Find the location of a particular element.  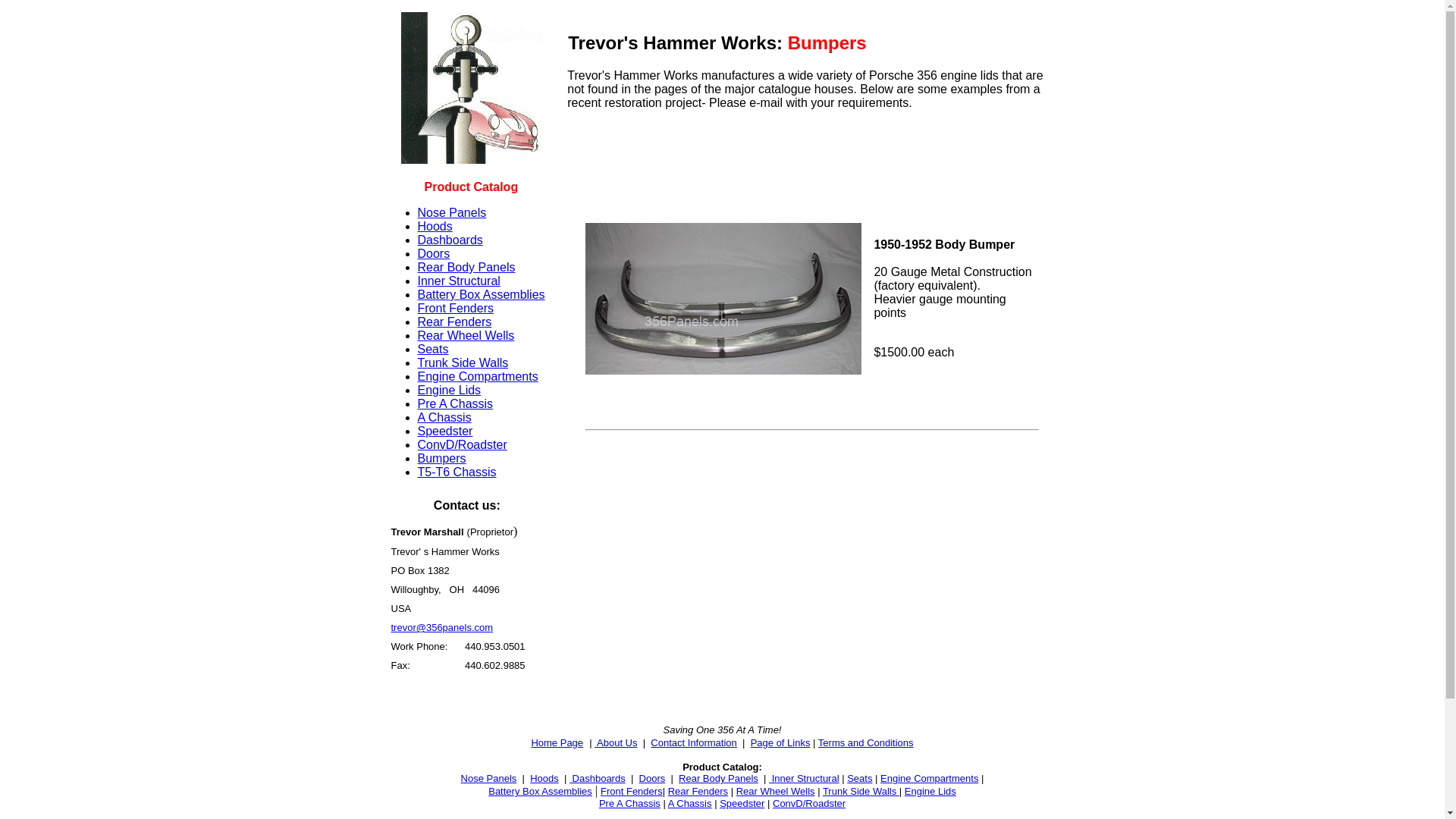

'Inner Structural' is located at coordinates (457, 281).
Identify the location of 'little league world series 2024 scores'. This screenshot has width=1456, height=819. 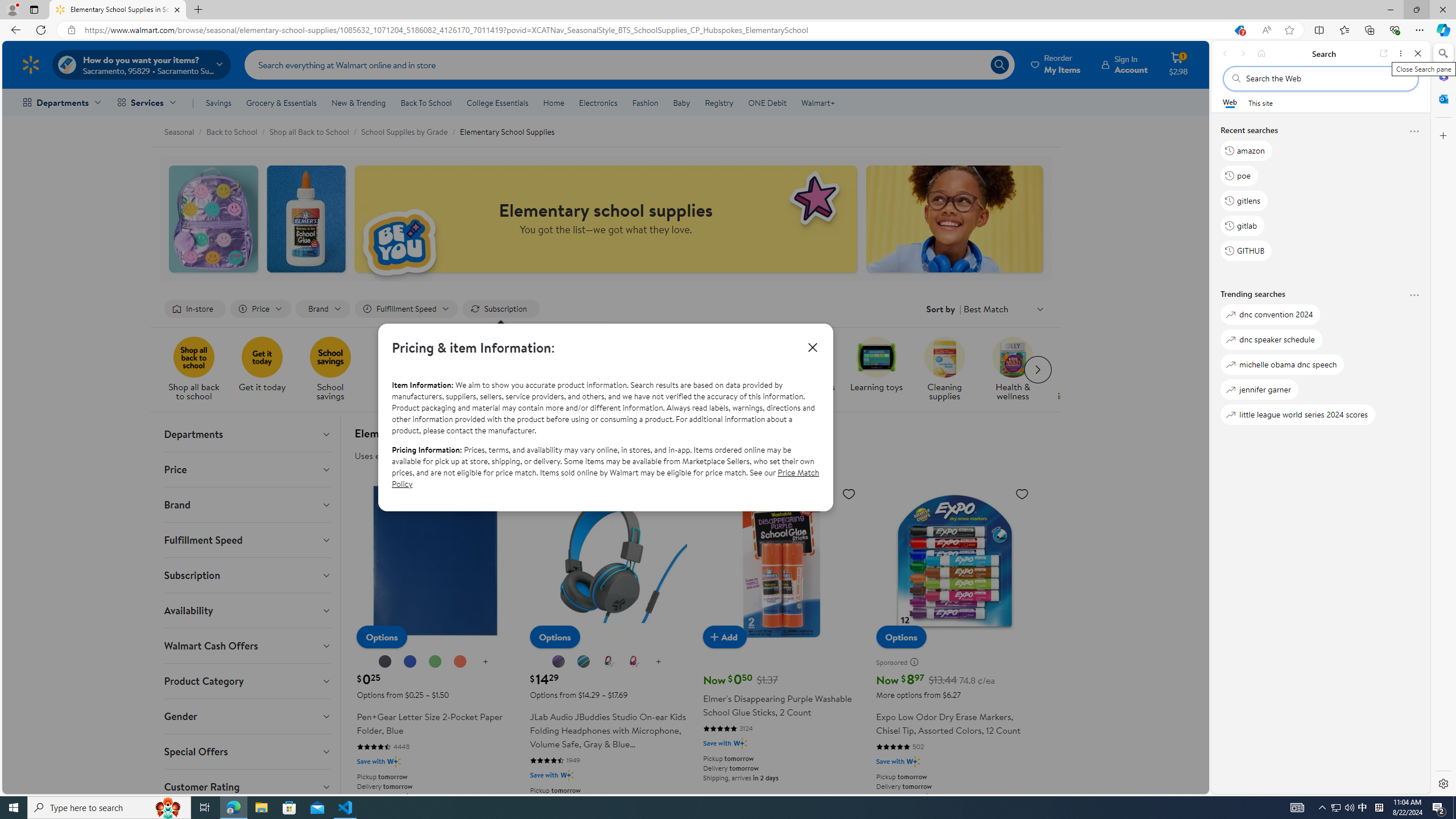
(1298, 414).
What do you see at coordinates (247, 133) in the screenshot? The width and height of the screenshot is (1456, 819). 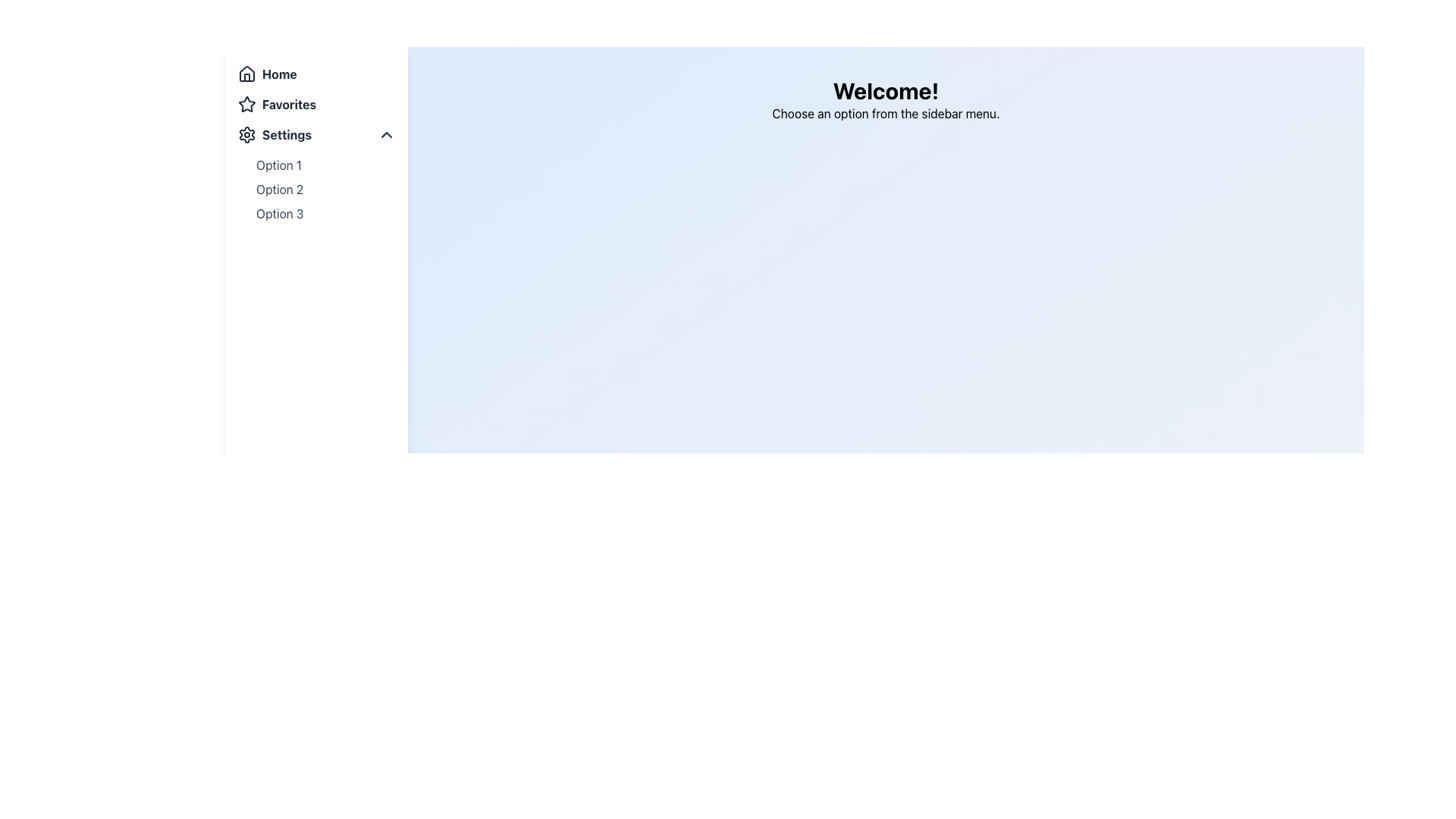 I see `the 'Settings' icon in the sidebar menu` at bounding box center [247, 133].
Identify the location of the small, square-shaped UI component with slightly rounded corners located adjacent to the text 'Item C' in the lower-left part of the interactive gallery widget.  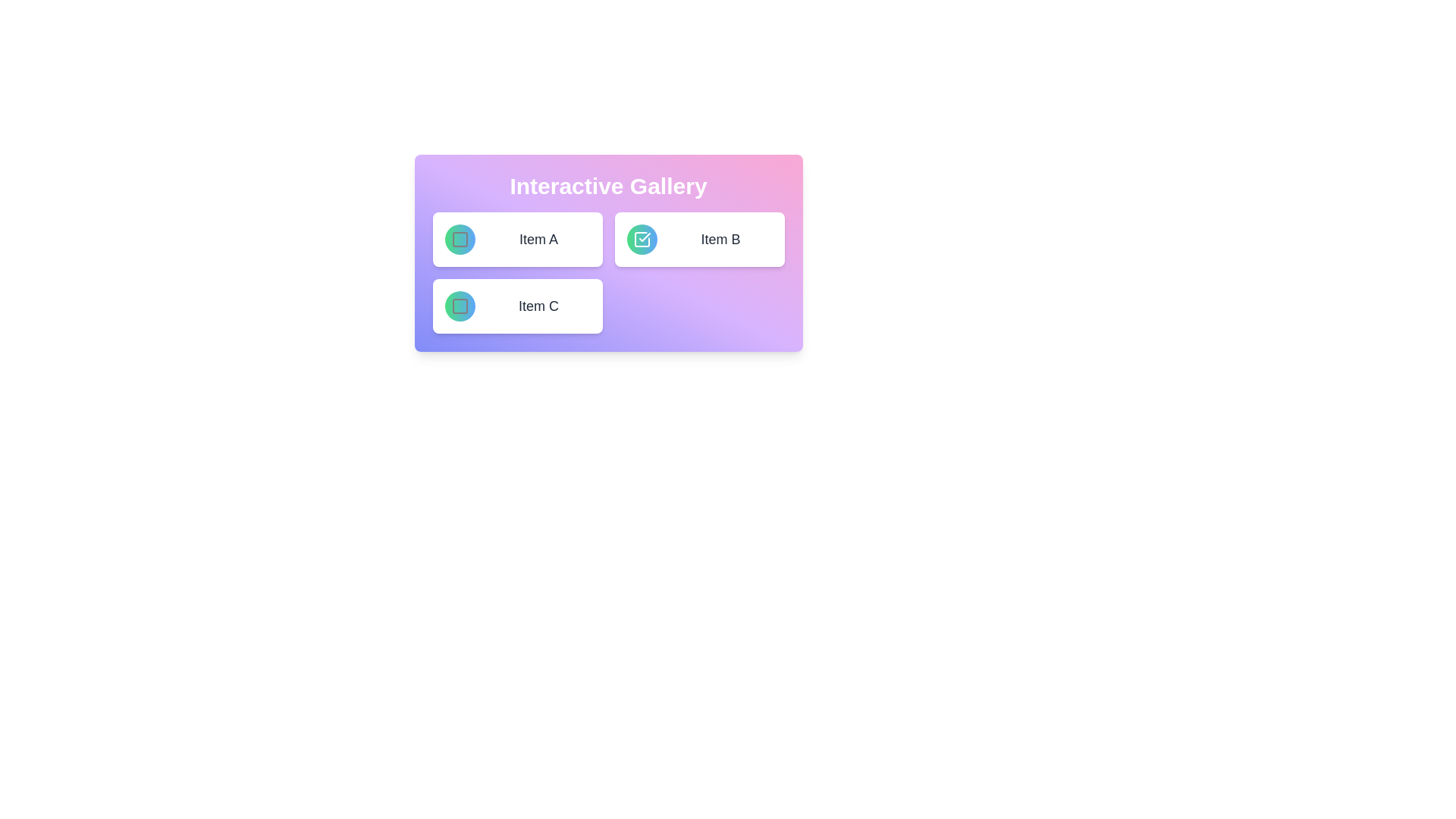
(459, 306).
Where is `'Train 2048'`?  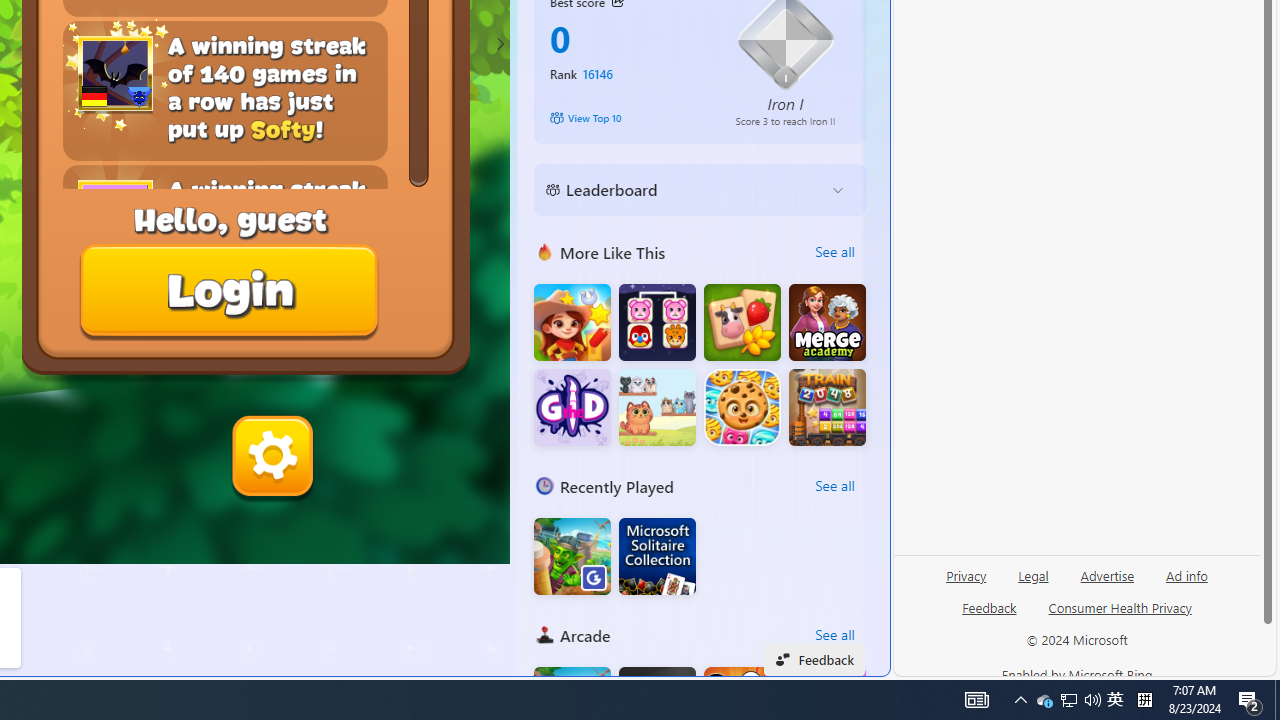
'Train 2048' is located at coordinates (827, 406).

*Exercise prompt*:
Copy the listing above word for word, starting from its first line and continuing through the line containing "(1298, 414).", including that line. Omit the pictures.

*Reply to the exercise*:
Find the location of a particular element.  

'Inner Structural' is located at coordinates (457, 281).
Identify the location of 'little league world series 2024 scores'. This screenshot has width=1456, height=819. 
(1298, 414).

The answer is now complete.